» THE RECORDS
_____

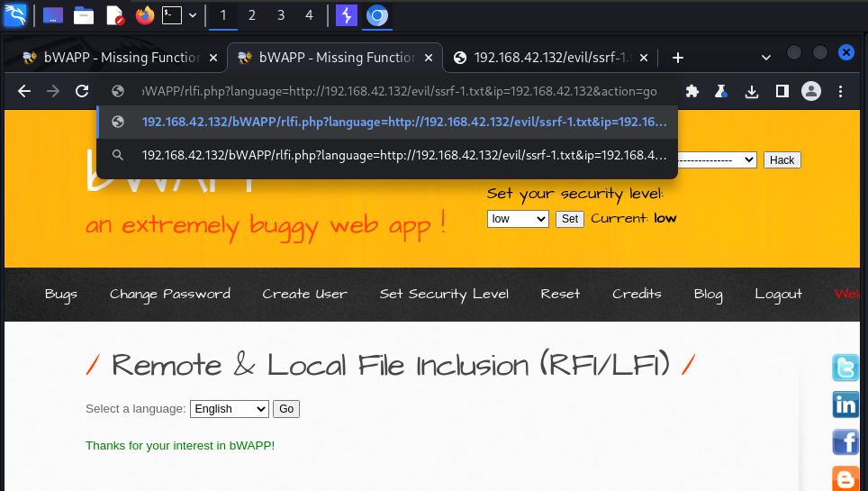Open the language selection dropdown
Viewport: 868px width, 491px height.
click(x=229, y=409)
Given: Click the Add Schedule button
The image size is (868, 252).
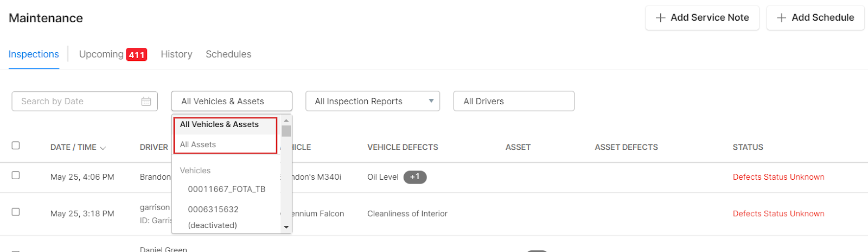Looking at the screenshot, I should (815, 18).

_____

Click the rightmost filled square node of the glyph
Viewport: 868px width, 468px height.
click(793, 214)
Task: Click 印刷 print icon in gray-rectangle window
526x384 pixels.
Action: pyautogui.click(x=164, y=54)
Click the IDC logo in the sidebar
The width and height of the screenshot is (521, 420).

_____

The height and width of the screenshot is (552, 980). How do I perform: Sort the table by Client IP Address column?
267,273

_____

» PROBLEM DETAILS
Reproduce word for word the material above, starting with the line that has "Task: Click 印刷" and stopping after the line that has "The width and".

» WORKED SOLUTION
Task: Click 印刷 print icon in gray-rectangle window
526x384 pixels.
Action: pyautogui.click(x=164, y=54)
Click the IDC logo in the sidebar
The width and height of the screenshot is (521, 420).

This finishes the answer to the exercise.